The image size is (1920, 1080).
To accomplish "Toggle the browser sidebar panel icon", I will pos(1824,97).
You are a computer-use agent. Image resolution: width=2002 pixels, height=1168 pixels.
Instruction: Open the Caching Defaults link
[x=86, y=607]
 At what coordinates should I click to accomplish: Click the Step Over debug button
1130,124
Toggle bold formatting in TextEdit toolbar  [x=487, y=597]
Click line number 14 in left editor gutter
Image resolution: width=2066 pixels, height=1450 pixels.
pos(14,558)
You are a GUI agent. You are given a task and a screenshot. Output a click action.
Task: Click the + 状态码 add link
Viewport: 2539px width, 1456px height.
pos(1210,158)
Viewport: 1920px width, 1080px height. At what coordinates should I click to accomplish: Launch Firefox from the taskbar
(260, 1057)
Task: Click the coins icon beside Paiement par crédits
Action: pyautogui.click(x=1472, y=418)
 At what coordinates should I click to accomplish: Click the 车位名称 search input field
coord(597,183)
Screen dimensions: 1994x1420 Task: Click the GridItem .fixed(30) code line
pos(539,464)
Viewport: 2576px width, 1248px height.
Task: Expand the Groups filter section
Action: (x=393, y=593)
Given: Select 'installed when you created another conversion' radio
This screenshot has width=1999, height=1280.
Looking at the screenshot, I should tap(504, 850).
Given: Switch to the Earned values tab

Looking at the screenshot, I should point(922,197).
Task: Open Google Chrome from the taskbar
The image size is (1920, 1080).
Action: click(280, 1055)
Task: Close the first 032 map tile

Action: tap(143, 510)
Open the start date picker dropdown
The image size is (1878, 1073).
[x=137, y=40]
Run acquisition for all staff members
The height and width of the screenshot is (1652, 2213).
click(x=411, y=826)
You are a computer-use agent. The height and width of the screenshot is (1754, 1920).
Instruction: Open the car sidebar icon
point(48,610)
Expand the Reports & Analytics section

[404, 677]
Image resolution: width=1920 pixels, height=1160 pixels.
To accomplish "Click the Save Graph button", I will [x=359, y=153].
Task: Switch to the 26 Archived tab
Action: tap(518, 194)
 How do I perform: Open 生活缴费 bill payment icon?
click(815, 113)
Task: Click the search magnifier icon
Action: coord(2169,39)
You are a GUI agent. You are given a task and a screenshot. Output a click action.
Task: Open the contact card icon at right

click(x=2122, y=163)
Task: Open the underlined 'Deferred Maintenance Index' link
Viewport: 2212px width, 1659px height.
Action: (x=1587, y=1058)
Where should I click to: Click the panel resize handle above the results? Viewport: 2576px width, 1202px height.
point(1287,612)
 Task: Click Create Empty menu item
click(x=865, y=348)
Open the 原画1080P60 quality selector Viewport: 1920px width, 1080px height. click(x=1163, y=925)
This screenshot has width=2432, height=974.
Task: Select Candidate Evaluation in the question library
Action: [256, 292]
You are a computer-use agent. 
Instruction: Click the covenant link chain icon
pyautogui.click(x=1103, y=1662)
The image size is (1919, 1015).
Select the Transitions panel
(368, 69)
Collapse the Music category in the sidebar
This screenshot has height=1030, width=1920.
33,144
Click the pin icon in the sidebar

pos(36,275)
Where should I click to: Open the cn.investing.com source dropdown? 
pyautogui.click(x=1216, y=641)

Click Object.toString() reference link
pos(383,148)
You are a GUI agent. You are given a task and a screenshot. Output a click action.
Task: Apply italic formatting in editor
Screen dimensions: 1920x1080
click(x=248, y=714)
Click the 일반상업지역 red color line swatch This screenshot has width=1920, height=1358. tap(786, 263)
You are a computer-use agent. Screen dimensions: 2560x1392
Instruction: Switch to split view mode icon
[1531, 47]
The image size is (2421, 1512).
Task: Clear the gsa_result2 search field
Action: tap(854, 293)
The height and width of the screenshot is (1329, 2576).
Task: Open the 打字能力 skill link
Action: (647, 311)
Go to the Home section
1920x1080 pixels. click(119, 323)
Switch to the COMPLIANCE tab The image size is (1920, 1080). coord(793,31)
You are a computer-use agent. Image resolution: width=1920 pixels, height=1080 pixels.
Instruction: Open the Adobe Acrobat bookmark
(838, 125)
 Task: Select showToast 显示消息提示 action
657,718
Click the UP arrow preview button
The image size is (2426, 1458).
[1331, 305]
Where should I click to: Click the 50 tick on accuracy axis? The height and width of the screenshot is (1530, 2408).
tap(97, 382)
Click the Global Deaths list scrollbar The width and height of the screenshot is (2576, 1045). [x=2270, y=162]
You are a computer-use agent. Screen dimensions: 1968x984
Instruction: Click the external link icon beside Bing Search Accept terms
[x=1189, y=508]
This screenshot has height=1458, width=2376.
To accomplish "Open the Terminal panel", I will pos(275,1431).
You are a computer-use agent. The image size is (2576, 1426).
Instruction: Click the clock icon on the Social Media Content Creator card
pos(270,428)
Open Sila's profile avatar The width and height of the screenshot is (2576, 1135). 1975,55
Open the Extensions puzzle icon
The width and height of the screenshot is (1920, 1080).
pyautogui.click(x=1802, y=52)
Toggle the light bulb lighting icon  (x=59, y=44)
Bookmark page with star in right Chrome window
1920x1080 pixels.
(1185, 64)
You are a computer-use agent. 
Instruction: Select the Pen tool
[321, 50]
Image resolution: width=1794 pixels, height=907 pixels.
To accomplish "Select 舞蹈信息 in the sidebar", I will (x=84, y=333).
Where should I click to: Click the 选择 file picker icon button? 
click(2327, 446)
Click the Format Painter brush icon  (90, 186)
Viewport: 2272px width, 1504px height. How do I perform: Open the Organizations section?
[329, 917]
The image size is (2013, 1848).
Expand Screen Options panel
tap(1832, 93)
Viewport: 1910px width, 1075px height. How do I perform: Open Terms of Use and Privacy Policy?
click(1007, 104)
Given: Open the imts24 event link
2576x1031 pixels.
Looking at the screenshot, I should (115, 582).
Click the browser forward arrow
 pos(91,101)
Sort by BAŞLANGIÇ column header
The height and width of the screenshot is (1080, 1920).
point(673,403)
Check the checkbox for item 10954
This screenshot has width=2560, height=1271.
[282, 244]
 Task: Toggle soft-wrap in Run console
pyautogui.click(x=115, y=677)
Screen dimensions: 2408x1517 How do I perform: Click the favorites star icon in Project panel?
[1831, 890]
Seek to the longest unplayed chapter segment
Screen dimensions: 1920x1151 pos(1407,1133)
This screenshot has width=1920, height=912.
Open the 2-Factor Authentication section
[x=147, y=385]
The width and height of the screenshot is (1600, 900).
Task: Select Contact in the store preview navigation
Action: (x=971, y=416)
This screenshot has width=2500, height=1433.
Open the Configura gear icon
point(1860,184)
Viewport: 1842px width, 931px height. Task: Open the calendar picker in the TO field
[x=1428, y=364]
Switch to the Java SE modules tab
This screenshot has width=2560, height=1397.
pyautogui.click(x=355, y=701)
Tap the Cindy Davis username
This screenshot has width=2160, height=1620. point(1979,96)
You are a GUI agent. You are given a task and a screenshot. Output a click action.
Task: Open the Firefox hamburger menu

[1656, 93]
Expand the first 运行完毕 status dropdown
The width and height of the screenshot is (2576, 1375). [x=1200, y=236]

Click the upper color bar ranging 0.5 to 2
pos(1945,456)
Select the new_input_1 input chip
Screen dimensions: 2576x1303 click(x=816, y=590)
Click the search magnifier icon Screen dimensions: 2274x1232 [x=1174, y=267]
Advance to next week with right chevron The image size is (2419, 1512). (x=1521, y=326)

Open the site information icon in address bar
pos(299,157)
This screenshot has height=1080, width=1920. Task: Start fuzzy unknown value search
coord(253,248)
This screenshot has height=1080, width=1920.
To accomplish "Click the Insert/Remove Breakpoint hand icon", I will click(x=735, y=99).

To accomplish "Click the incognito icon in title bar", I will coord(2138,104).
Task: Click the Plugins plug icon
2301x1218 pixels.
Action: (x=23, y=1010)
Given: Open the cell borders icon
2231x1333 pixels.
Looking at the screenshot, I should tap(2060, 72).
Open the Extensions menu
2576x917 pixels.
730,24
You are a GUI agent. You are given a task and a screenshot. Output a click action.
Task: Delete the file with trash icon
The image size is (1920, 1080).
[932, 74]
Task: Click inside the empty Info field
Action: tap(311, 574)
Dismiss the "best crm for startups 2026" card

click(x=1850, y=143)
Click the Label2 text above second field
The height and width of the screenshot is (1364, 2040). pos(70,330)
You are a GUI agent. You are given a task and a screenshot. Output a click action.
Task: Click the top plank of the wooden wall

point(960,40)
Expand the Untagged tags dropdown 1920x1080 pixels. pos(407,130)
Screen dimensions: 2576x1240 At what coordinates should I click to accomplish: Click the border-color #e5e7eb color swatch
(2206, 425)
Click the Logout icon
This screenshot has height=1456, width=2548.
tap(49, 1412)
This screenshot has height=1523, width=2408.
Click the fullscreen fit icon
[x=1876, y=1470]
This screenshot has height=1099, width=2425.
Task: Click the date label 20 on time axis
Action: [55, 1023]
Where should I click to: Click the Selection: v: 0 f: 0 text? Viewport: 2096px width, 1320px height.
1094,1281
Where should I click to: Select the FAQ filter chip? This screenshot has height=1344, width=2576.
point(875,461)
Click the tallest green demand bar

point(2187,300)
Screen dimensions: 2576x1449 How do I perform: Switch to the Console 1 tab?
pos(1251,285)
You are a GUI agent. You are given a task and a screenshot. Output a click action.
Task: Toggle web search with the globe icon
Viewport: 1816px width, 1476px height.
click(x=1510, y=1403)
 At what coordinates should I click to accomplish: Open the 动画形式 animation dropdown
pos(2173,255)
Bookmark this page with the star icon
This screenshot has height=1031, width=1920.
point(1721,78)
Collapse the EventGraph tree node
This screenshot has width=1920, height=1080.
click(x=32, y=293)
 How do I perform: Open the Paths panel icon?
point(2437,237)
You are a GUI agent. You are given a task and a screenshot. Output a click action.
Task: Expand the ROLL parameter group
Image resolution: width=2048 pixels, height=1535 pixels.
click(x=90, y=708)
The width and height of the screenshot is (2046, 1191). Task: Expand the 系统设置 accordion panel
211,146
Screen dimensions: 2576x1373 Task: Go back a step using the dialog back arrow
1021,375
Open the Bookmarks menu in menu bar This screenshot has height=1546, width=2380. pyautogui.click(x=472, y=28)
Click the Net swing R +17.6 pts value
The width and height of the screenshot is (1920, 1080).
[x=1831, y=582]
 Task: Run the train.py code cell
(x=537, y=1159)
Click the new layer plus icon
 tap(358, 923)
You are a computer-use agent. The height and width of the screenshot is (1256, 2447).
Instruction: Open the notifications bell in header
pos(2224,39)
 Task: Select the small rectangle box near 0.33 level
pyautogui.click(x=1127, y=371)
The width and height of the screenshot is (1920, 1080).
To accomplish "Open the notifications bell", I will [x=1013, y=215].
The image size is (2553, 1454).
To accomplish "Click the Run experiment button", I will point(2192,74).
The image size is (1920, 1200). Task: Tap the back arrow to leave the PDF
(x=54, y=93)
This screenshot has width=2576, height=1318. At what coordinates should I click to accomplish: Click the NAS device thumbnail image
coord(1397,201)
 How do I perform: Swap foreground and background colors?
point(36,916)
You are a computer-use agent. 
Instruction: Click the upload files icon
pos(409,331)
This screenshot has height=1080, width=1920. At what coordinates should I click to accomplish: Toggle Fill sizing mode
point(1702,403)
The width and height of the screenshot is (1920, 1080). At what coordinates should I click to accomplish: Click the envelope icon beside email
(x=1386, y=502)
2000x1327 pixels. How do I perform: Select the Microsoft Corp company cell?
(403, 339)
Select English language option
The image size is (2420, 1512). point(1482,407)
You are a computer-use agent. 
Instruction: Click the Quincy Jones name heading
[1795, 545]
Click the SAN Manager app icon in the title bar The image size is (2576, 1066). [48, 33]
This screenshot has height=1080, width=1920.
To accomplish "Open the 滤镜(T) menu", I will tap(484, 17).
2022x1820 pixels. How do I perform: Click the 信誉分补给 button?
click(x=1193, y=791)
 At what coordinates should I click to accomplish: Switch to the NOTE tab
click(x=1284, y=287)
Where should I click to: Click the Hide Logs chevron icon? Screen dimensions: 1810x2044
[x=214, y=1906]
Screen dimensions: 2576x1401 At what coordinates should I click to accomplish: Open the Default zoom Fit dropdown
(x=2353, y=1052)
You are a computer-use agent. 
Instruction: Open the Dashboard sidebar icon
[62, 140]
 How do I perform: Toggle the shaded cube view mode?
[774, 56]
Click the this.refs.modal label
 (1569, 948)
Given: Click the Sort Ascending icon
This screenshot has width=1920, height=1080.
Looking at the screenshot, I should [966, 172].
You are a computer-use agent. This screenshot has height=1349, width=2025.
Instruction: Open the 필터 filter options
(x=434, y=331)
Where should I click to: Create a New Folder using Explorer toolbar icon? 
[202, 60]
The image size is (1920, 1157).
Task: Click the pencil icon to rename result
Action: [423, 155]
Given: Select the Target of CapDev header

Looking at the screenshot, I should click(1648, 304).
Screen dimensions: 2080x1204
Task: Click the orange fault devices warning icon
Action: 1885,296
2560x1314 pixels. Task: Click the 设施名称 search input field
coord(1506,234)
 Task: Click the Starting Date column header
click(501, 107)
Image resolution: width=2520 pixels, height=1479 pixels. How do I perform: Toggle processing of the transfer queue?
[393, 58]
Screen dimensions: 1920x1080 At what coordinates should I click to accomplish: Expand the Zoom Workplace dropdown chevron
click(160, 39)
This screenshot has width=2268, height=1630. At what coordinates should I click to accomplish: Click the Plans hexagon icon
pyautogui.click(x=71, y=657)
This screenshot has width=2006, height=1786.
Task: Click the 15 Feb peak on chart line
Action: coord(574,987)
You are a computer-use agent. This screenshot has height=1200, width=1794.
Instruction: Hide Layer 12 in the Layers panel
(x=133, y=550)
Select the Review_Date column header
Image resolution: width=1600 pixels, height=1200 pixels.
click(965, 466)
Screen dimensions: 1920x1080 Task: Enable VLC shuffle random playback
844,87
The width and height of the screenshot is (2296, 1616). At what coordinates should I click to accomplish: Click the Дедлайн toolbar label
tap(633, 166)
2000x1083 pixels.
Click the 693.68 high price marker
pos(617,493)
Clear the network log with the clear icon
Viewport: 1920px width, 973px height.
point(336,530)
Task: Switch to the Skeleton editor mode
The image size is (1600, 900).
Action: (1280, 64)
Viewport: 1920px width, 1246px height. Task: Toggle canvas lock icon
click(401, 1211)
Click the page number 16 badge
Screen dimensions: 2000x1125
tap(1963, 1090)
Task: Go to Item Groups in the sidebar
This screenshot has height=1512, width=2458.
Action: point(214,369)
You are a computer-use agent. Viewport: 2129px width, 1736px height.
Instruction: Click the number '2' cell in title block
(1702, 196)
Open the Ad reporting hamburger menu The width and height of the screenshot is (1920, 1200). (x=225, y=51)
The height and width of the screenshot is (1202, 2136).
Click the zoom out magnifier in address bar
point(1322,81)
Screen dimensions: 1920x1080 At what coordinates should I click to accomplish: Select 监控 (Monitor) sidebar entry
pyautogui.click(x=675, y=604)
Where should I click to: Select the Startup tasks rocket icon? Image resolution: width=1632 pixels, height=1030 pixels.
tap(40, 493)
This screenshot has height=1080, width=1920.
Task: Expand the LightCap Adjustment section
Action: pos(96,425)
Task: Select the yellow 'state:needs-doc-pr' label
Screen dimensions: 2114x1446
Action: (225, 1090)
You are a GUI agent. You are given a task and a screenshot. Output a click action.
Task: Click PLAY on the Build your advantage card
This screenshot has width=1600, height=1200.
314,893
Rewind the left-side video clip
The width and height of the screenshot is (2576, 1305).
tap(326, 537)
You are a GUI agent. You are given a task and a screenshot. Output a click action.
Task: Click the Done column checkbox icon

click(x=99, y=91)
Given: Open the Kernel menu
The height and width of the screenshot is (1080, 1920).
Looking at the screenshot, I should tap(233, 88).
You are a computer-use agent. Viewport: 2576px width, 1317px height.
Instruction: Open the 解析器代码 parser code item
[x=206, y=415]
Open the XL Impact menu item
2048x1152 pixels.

========================================

#### [Problem statement]
Filter the entries above and keep only the lines with the word "editor".

#### [Answer to the exercise]
Click line number 14 in left editor gutter
Task: Apply italic formatting in editor
Task: Switch to the Skeleton editor mode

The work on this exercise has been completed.